Burr and Sen. Dianne Feinstein (D-Calif.), the chairman and vice chair of the Senate Select Committee on Intelligence, are co-sponsors of the bill.

The bill was drafted during the Apple-FBI dispute that followed the San Bernardino attacks, as a way to provide a legislative framework for future cases in which law enforcement authorities seek access encrypted communications with a warrant.

The bill allows a judge to tack on penalties for non-compliance.

"We find ourselves at a point in time where laws that were enacted to provide authorities and capabilities to our law enforcement and intelligence community agencies are out of date, stale and in some cases no longer applicable," Burr said. "Those terrorists are using secure messaging applications to recruit, plan and execute attacks against civilians. What is increasingly clear is that the very technology is enabling tremendous innovation… is also providing terrorists ways to innovate and propagate their evil."

In the address, Burr also acknowledged the importance of consumer privacy.

"The content of our phone calls, email discussions, bank transactions, medical records and data should be secure," he added. "I have long believed consumer data is too insecure."

However, the bill is not without contention. Encryption experts have argued that the bill would essentially mandate backdoors to be built into consumer devices, and would weaken security.

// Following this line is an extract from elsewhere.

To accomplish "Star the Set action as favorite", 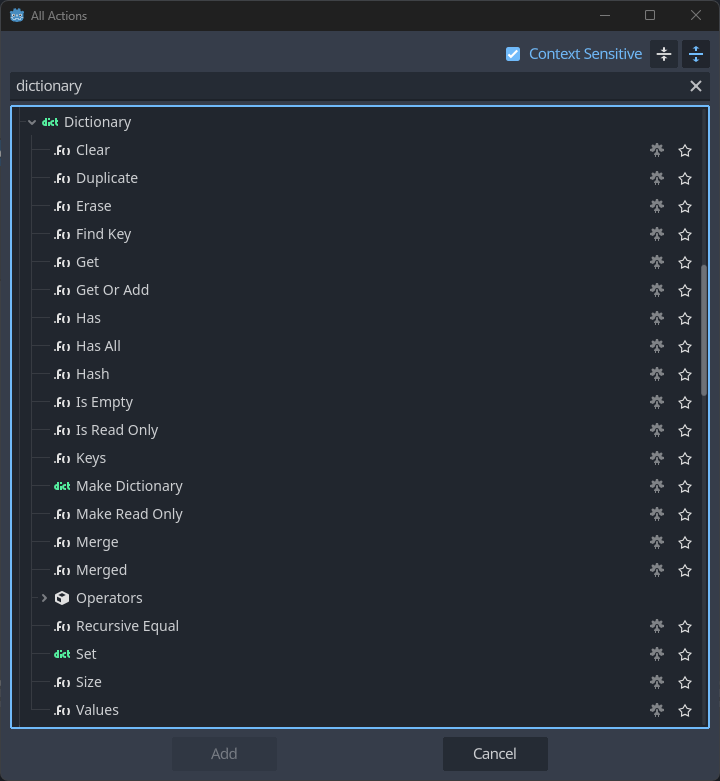I will (x=685, y=654).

"I can say without exaggeration that this draft bill is the most ludicrous, dangerous, technically illiterate tech policy proposal of the 21st century so far," said Kevin Bankston, director of New America's Open Technology Institute, on April 8 in response to the release of the draft discussion text.

The bill has not yet been formally introduced. And given the bill's opposition, the election cycle and tight political calendar, the bill's prospects this year are uncertain at best.

In March, a bipartisan group of eight House members was formed to consult stakeholders and encryption experts to come up with legislative solutions.